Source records
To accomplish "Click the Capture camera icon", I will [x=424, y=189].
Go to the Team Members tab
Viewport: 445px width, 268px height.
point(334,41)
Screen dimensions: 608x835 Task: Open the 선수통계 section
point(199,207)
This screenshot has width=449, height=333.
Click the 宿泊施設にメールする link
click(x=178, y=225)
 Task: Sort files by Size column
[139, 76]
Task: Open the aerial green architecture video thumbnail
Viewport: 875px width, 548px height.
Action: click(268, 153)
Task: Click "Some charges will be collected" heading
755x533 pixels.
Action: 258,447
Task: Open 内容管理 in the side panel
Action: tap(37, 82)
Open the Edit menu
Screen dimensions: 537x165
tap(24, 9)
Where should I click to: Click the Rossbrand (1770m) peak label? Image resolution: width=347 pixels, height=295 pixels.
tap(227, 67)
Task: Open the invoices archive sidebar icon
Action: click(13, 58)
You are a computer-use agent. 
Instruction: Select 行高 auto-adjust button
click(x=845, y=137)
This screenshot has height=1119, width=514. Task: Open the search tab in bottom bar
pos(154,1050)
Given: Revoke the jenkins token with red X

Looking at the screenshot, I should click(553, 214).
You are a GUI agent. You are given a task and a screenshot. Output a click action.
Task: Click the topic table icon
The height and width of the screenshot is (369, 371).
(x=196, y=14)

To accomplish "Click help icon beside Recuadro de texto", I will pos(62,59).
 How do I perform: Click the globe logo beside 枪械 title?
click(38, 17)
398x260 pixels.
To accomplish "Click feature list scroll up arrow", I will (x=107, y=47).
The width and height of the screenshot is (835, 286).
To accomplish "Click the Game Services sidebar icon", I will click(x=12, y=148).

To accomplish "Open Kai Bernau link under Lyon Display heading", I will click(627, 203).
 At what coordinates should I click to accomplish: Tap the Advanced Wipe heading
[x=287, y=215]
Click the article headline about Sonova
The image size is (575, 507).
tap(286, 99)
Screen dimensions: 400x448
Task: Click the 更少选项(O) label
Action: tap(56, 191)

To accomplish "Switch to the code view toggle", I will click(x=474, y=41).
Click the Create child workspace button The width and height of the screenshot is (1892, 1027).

Given exercise – Gather every line of the data above that contains the string "link", matching case exactly.

Reply –
Click the 宿泊施設にメールする link
To accomplish "Open Kai Bernau link under Lyon Display heading", I will click(627, 203).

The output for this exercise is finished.